En 1995, Chrétien impose d’importantes compressions budgétaires au gouvernement, notamment à l’aide au développement, qui subit une réduction de plus de 20 % sur trois ans. Malgré cela, le gouvernement de Chrétien – par l’entremise du ministre des Affaires étrangères Lloyd Axworthy – tient un rôle important dans la campagne mondiale visant l’interdiction des mines antipersonnel et dans la création de la Cour pénale internationale.

Par ailleurs, le gouvernement libéral de Chrétien appuie diverses missions de paix de l’ONU, notamment au Rwanda avant et après le génocide de 1994, et affecte des ressources à la campagne de bombardements de l’OTAN au Kosovo.

Après l’attaque terroriste contre les États‑Unis en 2001, le Canada accueille des centaines d’avions de compagnies aériennes, confinés au sol, et leurs passagers. Ensuite, il participe à l’invasion en Afghanistan menée par les États‑Unis. Cependant, le gouvernement de Chrétien refuse de donner l’appui du Canada à l’invasion subséquente en Iraq, irritant ainsi le nouveau président des États‑Unis George W. Bush.

Stephen Harper

En 2006, le premier ministre conservateur Stephen Harper est élu au pouvoir, et son gouvernement revoie l’engagement du Canada à l’égard de sa mission de combat en Afghanistan, entreprise par Jean Chrétien et renforcie par le premier ministre Paul Martin. La guerre en Afghanistan, y compris ses coûts humains et financiers, domine la politique étrangère durant la majorité des années Harper.

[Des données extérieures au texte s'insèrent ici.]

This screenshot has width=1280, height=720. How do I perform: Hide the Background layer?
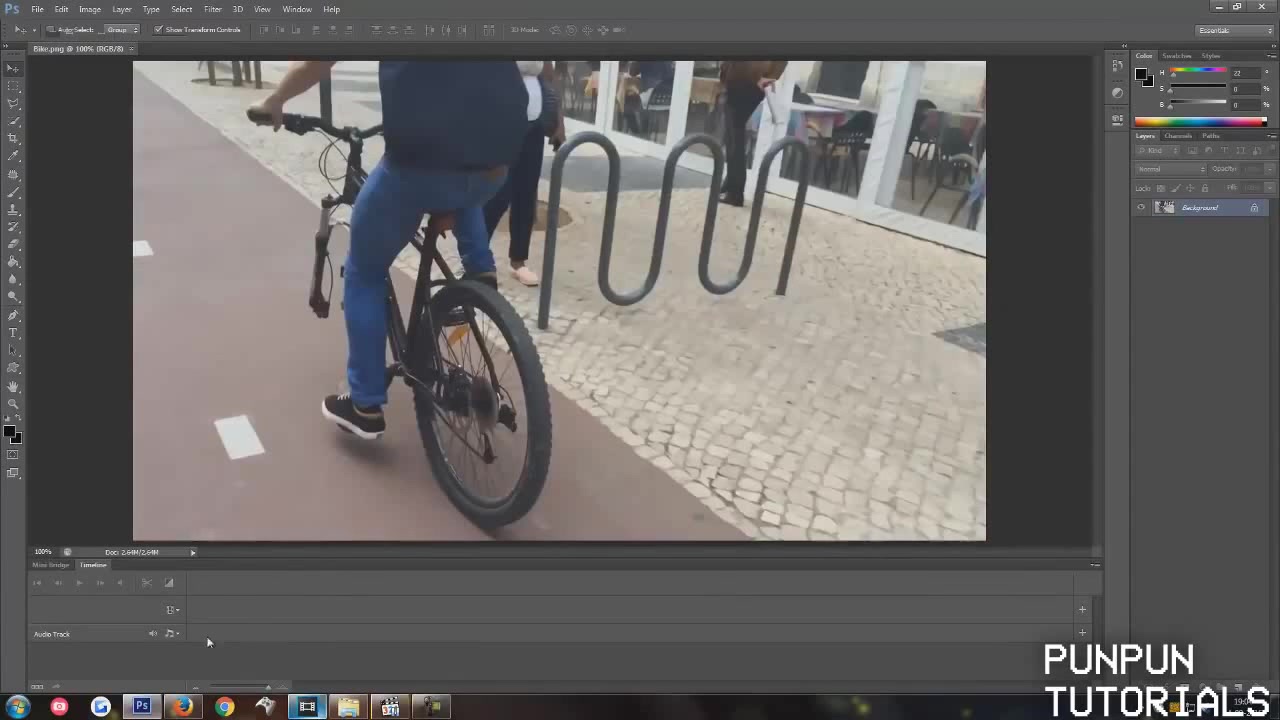(1141, 207)
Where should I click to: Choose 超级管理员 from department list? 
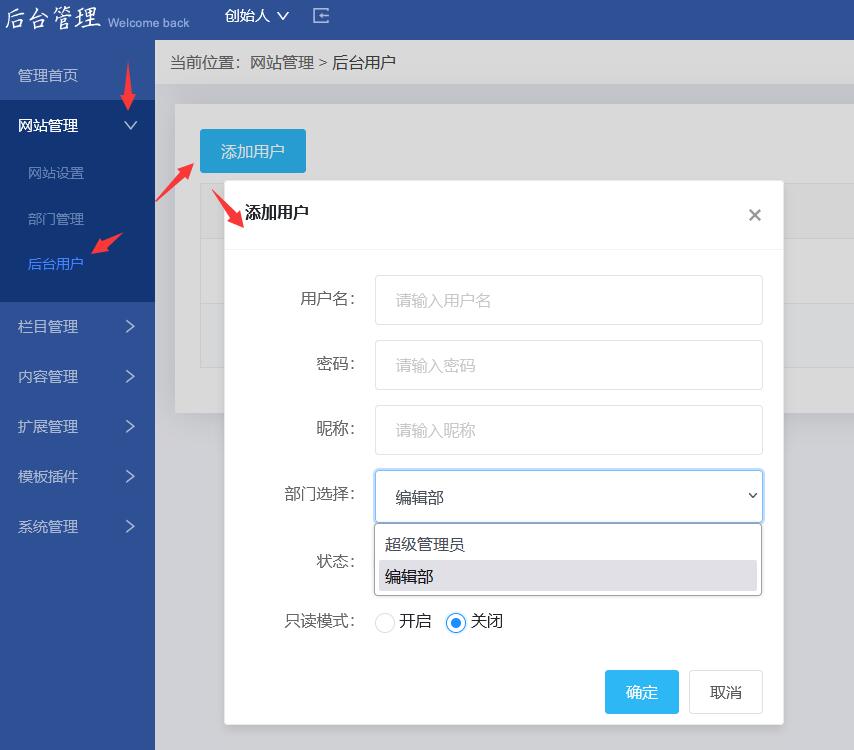pyautogui.click(x=425, y=545)
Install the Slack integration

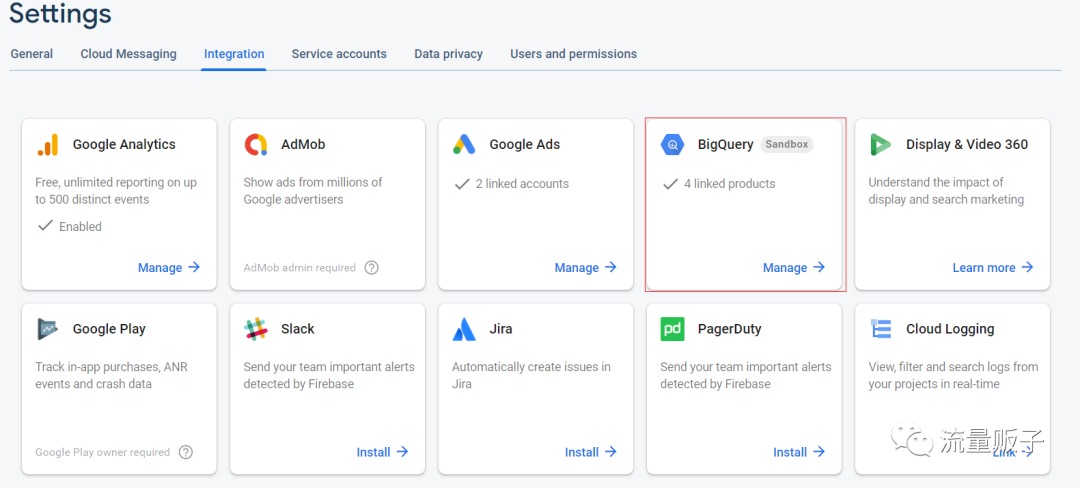coord(382,452)
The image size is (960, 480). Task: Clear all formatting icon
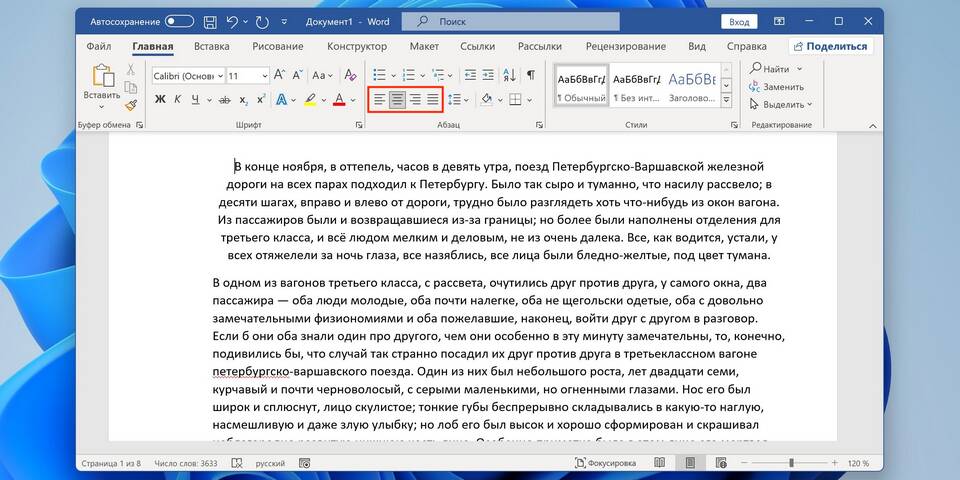click(x=350, y=75)
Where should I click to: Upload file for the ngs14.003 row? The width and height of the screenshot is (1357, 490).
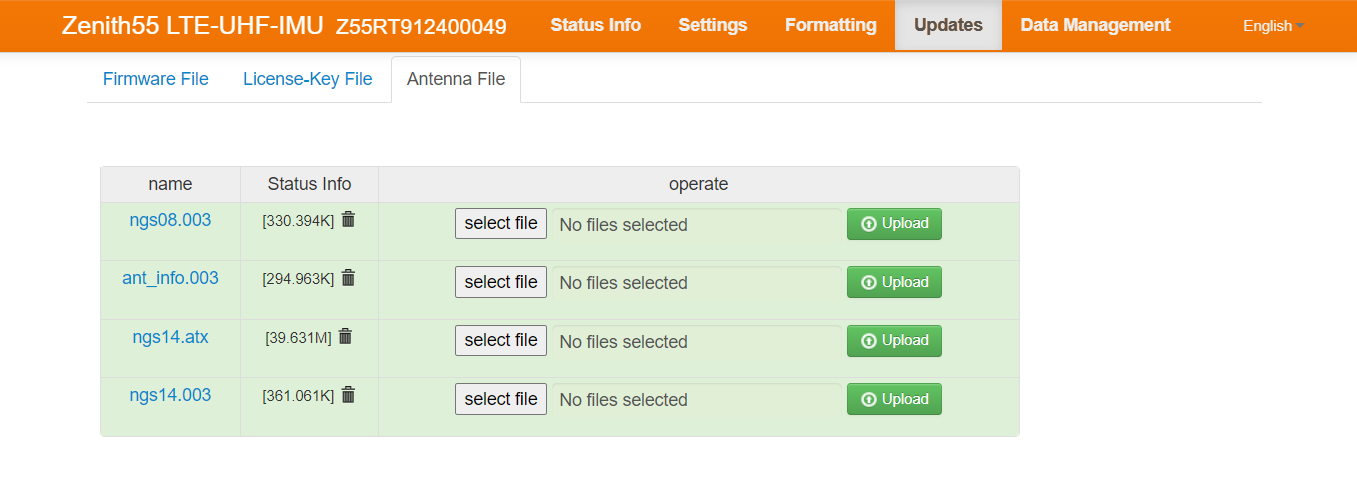(x=894, y=398)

En outre, le gouvernement de Harper remanie de diverses façons la position du Canada sur la scène internationale. Poursuivant des objectifs plus rigides en matière de sécurité nationale que ses prédécesseurs libéraux, Harper voyage fréquemment en Arctique pour faire valoir la souveraineté du Canada sur le territoire et offre un soutien dévoué à Israël, au détriment de ses voisins arabes dans le Moyen‑Orient. Son gouvernement offre un faible soutien aux efforts internationaux dans la lutte contre les changements climatiques et, encore moins, à l’ONU – ce qui coûte peut-être le siège provisoire du Canada au Conseil de sécurité de l’ONU en 2010. Par ailleurs, le gouvernement de Harper est la visée de critique publique en Chine communiste, du moins jusqu’à des préoccupations commerciales pousse le premier ministre à rétablir des relations amicales avec celle‑ci dans des intérêts commerciaux sino‑canadiens. Il critique aussi ouvertement l’agression de la Russie en Ukraine.

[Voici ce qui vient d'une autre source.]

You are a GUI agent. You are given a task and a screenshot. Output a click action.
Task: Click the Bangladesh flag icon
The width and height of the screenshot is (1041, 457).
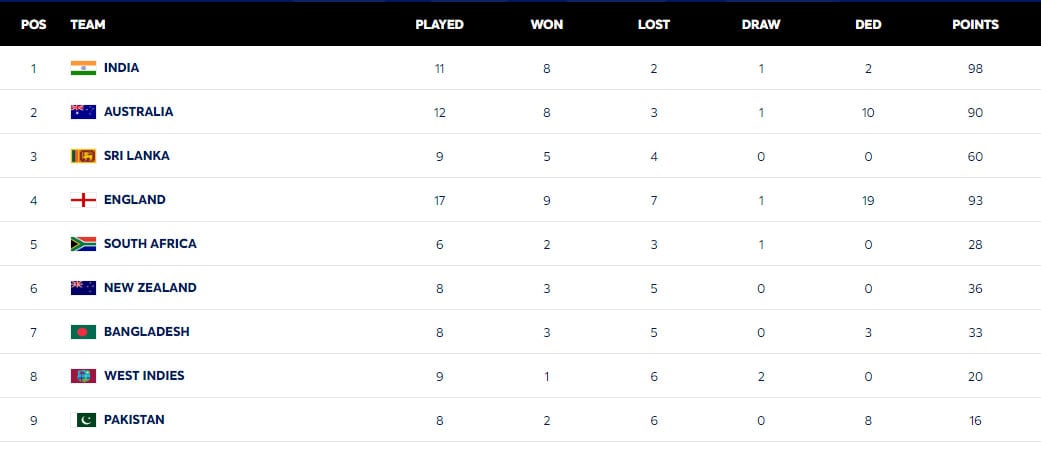click(83, 331)
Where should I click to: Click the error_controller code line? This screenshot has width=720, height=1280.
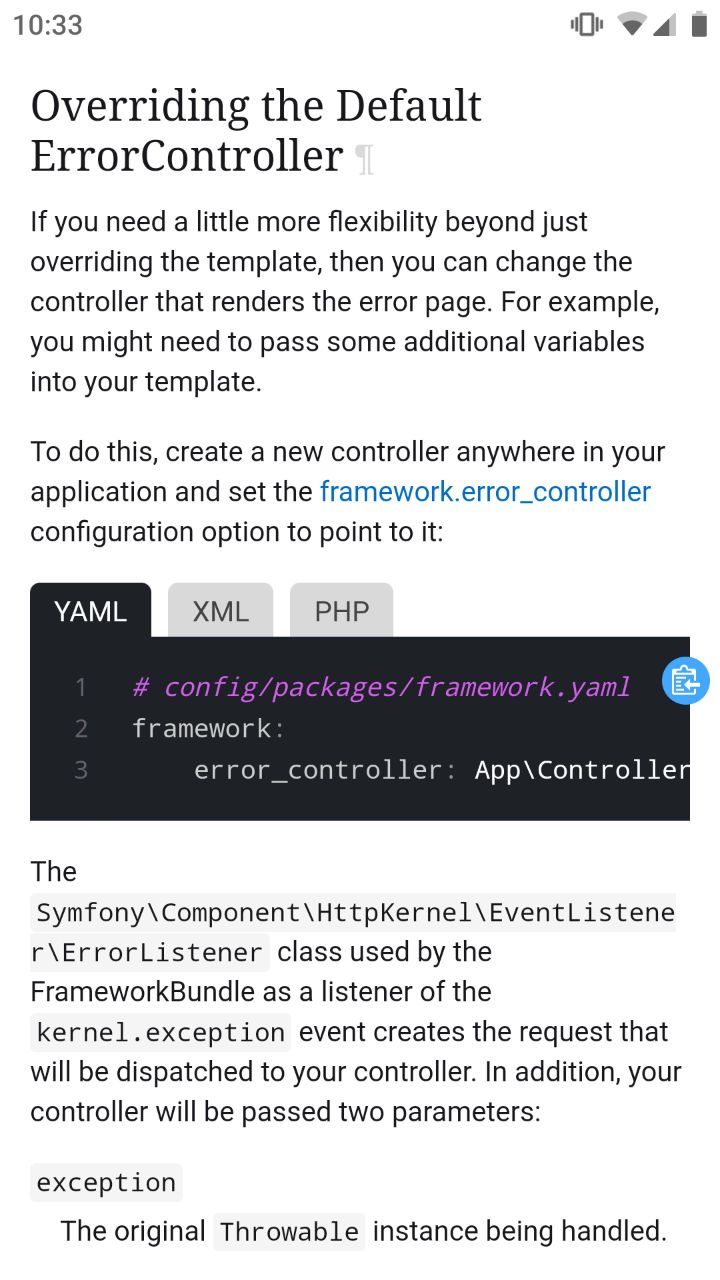pyautogui.click(x=441, y=770)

Sous Harper, le Canada conclut des entendes de libre‑échange en Amérique latine et en Europe, dont certaines seront ratifiées après sa défaite et la cessation de ses fonctions en 2015.

Justin Trudeau

L’élection du gouvernement libéral du premier ministre Justin Trudeau indique le retour du multilatéralisme au Canada, et le réengagement actif du pays dans les accords internationaux sur les changements climatiques et dans l’ONU. Le ministère des Affaires étrangères et du Commerce international est renommé Affaires mondiales Canada.

L’élection présidentielle de Donald Trump en 2016 – dont la campagne menace de renégocier l’Accord de libre‑échange nord‑américain et envisage des dépenses militaires accrues de la part des membres de l’OTAN – promet de rendre les relations canado‑américaines des années à avenir plus complexes et difficiles que jamais.